By Janet Levaux
Thursday, October 22nd, 2009 at 5:02 pm in Uncategorized.
There’s plenty of excitement on the Main Island and Bay Farm Island these days — within the community of bird watchers.
That’s right, bird watchers.
While many of us stroll around Crown Beach or Shoreline Park to appreciate the sunsets and walk the dog, there are groups of residents paying careful attention to the winged inhabitants of our special community.
Some of them are members of the Bay Farm Nature Connection. The group was formed about three years ago, when several Bay Farm Island residents noticed a large number of egret nestlings in the lagoon, including one infant that had fallen out of a nest.
“They needed monitoring,” said Reyla Graber, one of the group’s organizers.
“This is a big deal,” explained Graber. “We’ve been told by the San Francisco Bay Bird Observatory that we’ve got the third-largest colony of egrets in the Bay Area.”
In addition to tending to the egrets, the Bay Farm Nature Connection organizes bird walks, so that area residents can better appreciate local wildlife. Past walk include parts of Bay Farm, Crown Beach and the nearby Arrowhead Marsh in Oakland.

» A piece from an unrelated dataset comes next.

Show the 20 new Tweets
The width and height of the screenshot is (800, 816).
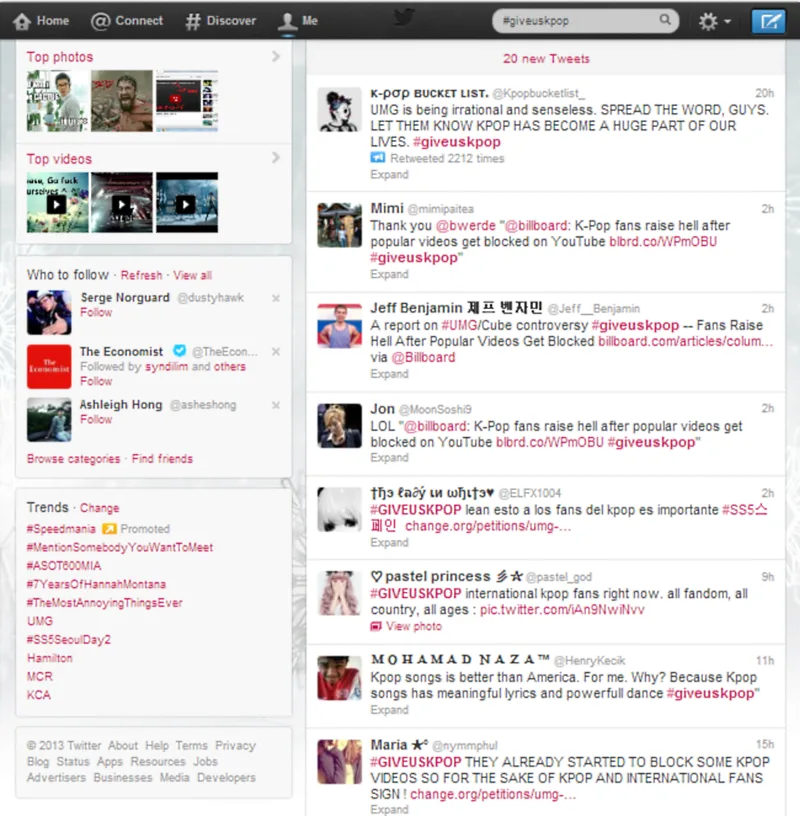546,59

“We try and do a walk every month or two,” Graber said. “There are all kinds of birds here.”
Members of the group recently organized a successful effort to rescue and treat an exhausted, young red-tailed hawk. Raptor-expert Harvey Wilson, shown above in a photo taken by Ralf Stinson, then released the hawk after a couple days of rest and rehydration.
Tim Molter, a member of the group who’s been birding for two decades, says that we mainly see residential birds in Alameda who live in the Bay Area and may choose to winter in and around the shoreline, mudflats or lagoons. “This is a great habitat for them,” Molter said, and it’s also a popular breeding ground.

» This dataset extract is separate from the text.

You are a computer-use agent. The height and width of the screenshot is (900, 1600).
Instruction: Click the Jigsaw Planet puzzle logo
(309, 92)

Some birds do go through Alameda between November and March from Alaska and the Artic. “There are a few migratory birds to be seen, but they are just moving through Alameda,” explained Molter.
“We have a large number of species, which makes for an interesting experience for bird watchers,” he said. “The best way to learn about birds in Alameda is to go on one of our field trips.”
The group’s next outing is set for 9 a.m. on Saturday, November 7. Meet at the Coffee & Tea Traders, 883 Island Drive, Bay Farm Island.